Je suis partie de Vladimir en autobus. (État des routes en Russie: peu enviable.) Ça a pris un peu plus de quatre heures parce que c'était dimanche & que les dimanches d'automne, tout le monde revient vers la ville après avoir passé la fin de semaine à la datcha, petite cabane familiale dans les bois -- avec potager, mais souvent sans électricité. & puis quand j'ai vu les affreuses tours à logements de la banlieue de Moscou se profiler à l'horizon, c'était un peu comme revenir à la maison.
Juillet a attrapé la A-H1N1 & je suis partagée entre l'envie de a) trouver ça inexplicablement, ridiculement drôle, ou b) m'inquiéter.
Alors en attendant de pouvoir étouffer tout à fait les débuts d'angoisse qui se tortillent dans ma poitrine, je me lève tôt & je regarde bouillir l'eau dans le samovar, debout dans la cuisine vide. Je fais du kasha, du gruau russe, & je bois mon mauvais café instantané. Je donne tout plein d'amour aux plantes que Kyoto a volé au dixième étage de l'immeuble. J'envoie des colis vers le Québec, après des échanges un peu laborieux avec la préposée du bureau de poste. Je pense à Juillet, tout le temps tous les jours, parce que j'aime mieux m'en ennuyer beaucoup que de m'habituer à ne pas l'avoir avec moi.
Le ciel est gris depuis huit jours mais mon coeur est grand comme ça.
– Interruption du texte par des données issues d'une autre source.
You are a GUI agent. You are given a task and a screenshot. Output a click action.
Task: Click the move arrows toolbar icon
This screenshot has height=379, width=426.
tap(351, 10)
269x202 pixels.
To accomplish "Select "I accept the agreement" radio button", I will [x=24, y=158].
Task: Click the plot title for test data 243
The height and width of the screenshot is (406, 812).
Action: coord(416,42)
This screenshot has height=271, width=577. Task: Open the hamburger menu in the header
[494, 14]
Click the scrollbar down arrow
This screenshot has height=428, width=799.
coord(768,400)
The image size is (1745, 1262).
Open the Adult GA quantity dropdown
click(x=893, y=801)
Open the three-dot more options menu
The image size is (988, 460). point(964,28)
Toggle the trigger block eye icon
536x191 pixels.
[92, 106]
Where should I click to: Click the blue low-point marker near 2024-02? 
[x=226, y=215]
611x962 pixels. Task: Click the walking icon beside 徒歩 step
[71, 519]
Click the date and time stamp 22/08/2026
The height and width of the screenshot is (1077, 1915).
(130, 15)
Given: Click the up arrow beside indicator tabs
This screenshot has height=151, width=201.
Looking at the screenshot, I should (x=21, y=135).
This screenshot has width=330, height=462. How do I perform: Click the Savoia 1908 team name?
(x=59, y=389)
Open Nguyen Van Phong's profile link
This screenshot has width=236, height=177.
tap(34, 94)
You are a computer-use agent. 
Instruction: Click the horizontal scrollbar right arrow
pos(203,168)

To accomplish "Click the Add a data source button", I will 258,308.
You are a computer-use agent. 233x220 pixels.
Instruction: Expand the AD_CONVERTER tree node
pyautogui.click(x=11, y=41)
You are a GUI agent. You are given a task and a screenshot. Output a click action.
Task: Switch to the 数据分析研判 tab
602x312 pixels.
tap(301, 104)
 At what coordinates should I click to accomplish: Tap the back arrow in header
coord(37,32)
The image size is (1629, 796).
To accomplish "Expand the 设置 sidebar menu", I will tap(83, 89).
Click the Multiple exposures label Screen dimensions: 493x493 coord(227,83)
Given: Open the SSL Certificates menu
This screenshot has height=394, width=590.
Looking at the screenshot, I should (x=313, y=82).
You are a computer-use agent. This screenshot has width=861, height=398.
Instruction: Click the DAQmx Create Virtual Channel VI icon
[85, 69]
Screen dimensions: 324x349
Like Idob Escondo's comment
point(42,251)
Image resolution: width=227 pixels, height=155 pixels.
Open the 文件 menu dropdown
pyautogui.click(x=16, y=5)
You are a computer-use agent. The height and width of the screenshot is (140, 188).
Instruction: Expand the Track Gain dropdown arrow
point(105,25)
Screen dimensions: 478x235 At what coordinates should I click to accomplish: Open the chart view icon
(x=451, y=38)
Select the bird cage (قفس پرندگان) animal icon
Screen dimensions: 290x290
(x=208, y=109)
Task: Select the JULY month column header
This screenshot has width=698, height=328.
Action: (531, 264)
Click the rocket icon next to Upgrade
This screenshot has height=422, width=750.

Malgré tout.
jeudi 22 octobre 2009
Dans le métro, toutes sortes de choses :
- une babouchka aux dents de métal & au visage fripé qui quémande timidement de la monnaie, nichée dans un coin comme pour ne pas déranger personne ;
- des publicités de souliers de voyages organisés du gouvernement qui suggère de dire non à la cigarette ;
- une chaleur étouffante dans une foule compacte à en devenir agoraphobe ;
- un vieillard aux bottes recouvertes de sacs de plastique qui lit avec toute l'attention du monde les pages jaunies d'un roman de science-fiction ;
- de grands plafonds en marbre ciselé & des arches qui portent encore l'emblème communiste ;
- moi qui pense doucement à toi.
Parce que parfois j'ai pas dans la tête les mots dont j'aurais besoin, ou la patience pour attendre qu'ils s'y glissent, je dessine de petites choses.